Even though rain was still tumbling down today, we ventured from our warm accommodation, intent on driving west downstream along the valley of the Cele, which runs through Figeac, to its confluence with its larger neighbour the Lot, and then follow the Lot valley upstream back to just south of Figeac. In this area these streams are bounded by limestone hills, in many places worn away into spectacular cliffs to which homes and villages cling.
Cele valley. Examine the pics carefully and you’ll see the buildings use the cliff as their back walls.
In many places the road runs very close to the cliffs, with the river on the road’s southern flank. Here the roadmakers have resorted to tunnelling into the cliff.
Note the scallop shell motif on the backpack. Pilgrims headed for Santiago de Compostella, in Spain, in the rain, Cele valley.
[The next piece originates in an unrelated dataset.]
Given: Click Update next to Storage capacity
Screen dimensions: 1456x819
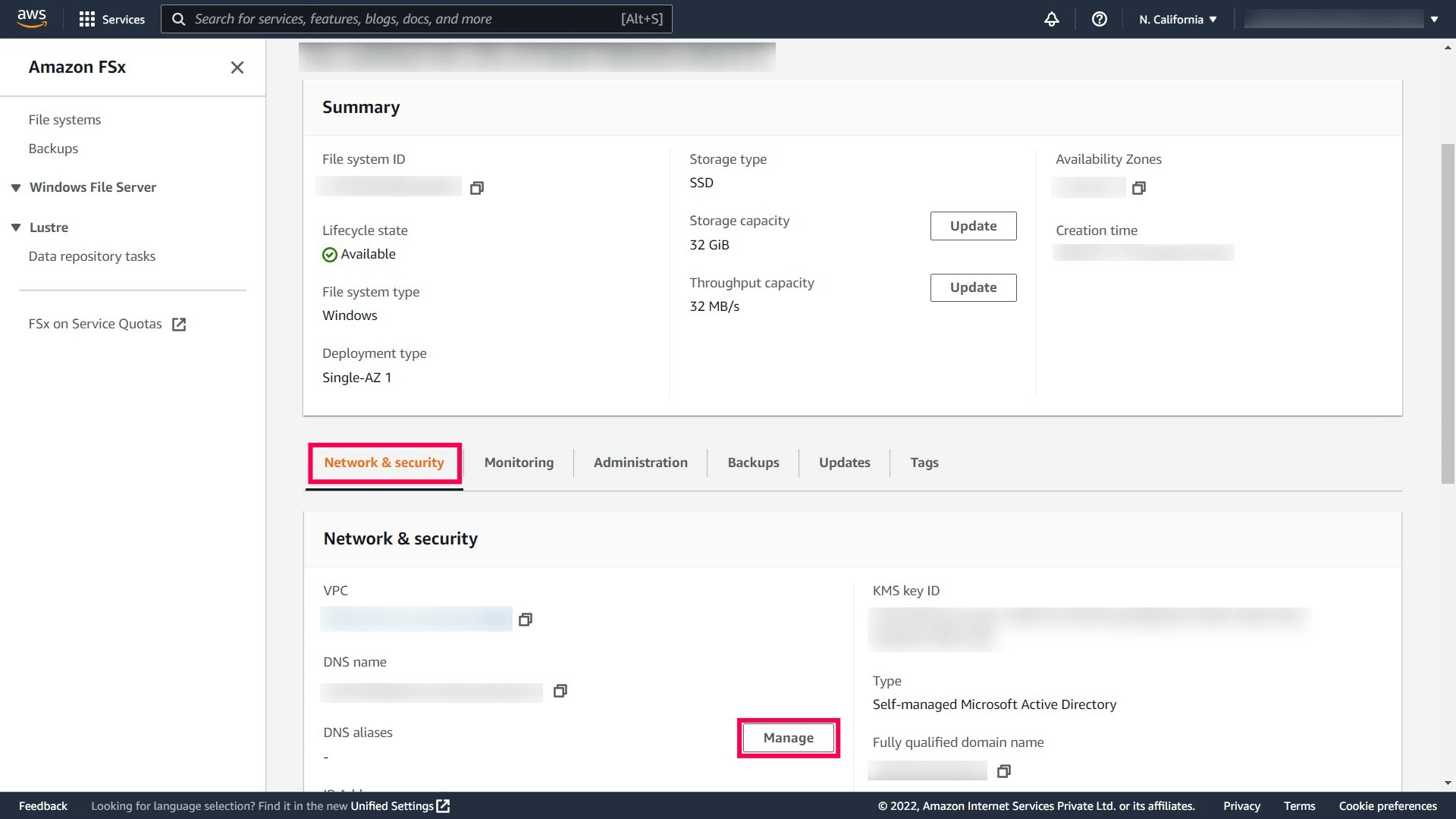Looking at the screenshot, I should (973, 226).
We were headed for Pech Merle…
In the millenia before the latest Ice Age began to thaw (around 15,000 years ago) to today’s “normal” temperatures, much of the animal population, including humans, of what is now western Europe, had found some refuge from the cold in the fertile valleys of the Cele and Lot rivers not far from Figeac. Britain and Ireland and much of the continent were covered by a sheet of ice and were one land mass with few if any land animals surviving on the ice sheet. The humans in the valleys south of the ice sheet were hunter gatherers but were thoroughly modern in that their brains were as large and as well developed as ours are now. Evidence? Among other, the wonderful cave paintings which they left behind.
Spotted horses gallery, Pech Merle caves, France. This is not my image, but has been borrowed from a very few images on this subject publicly available on the Internet.
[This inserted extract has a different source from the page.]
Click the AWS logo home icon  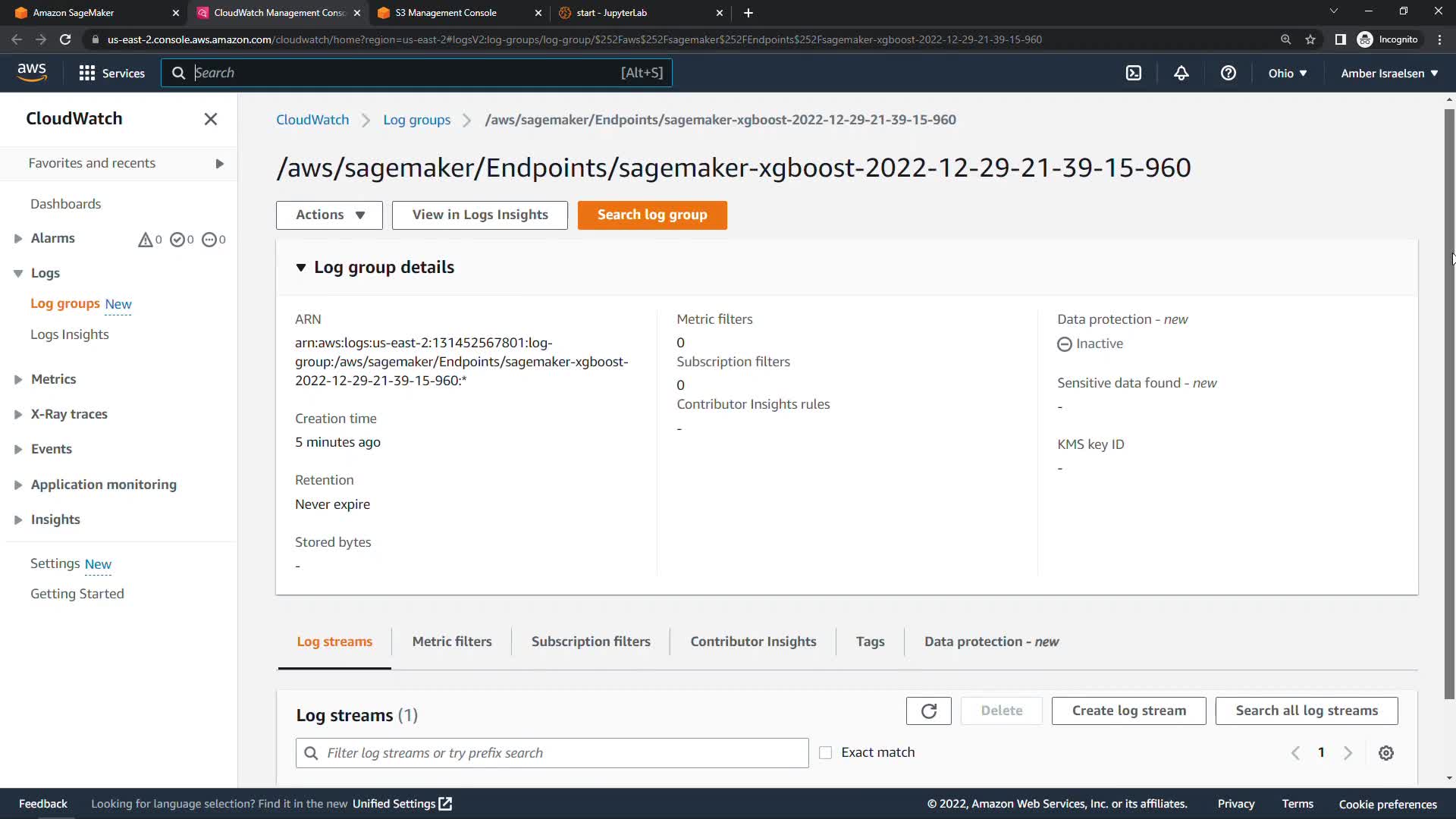click(32, 72)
Back in 1922 a couple of youngsters with a keen interest in such things discovered a small cave near where they lived, just near the junction of the Cele with the Lot. In the process of exploring this find, they hit the explorer jackpot. Their small cave led downward into a much larger series of natural galleries and in these galleries were unmistakeable signs of use by earlier humans. This site, Pech Merle, is one of the very few such sites which are open to the public. Visitor numbers are restricted to 700 per day and all must visit as part of a guided tour.
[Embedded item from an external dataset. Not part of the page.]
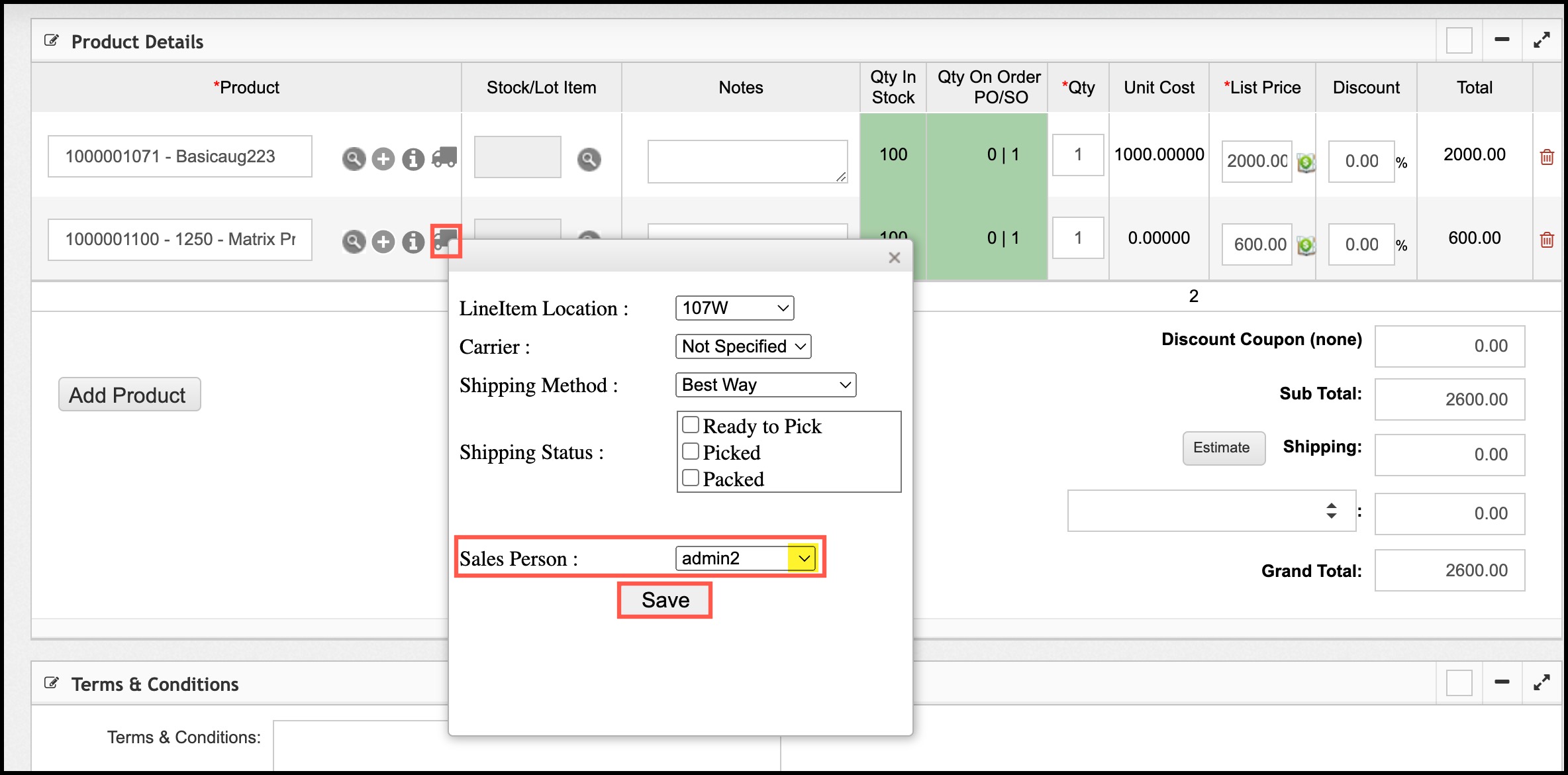
Task: Check the Picked shipping status
Action: coord(691,451)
The galleries were entombed at least 10,000 years ago when land slippage closed the entrance which had been used by early humans and animals such as cave bears, which hibernated in the cave. This left the interiors frozen in time until the young twentieth century explorers found their way in.
After our underground stint at Pech Merle, the rain still dribbling down, we ate our picnic lunch while huddled in the car and then headed back east, this time along the Lot valley, stopping off at Saint-Cirq-Lapopie, a very steep-streeted village huddled on high ground on the left bank of the Lot.
Saint-Cirq-Lapopie. Picturesque but cold and wet and a hell of a climb from the carpark.
By this time our cosy apartment was working on us like home port does for a sailor so we commanded our navigator to point the way and were home within the hour, just as another heavy rain shower struck.
We’re gradually working our way through the local restuarants, aiming for a different one each night, all within a short walk from home. Tonight we tried number five, and just like the others, it was excellent and very reasonably priced. We find we can get a very good meal for the two of us, with drinks, for under €50, and sometimes much lower. Two nights and two restaurants to go before we move on, down toward the Spanish border.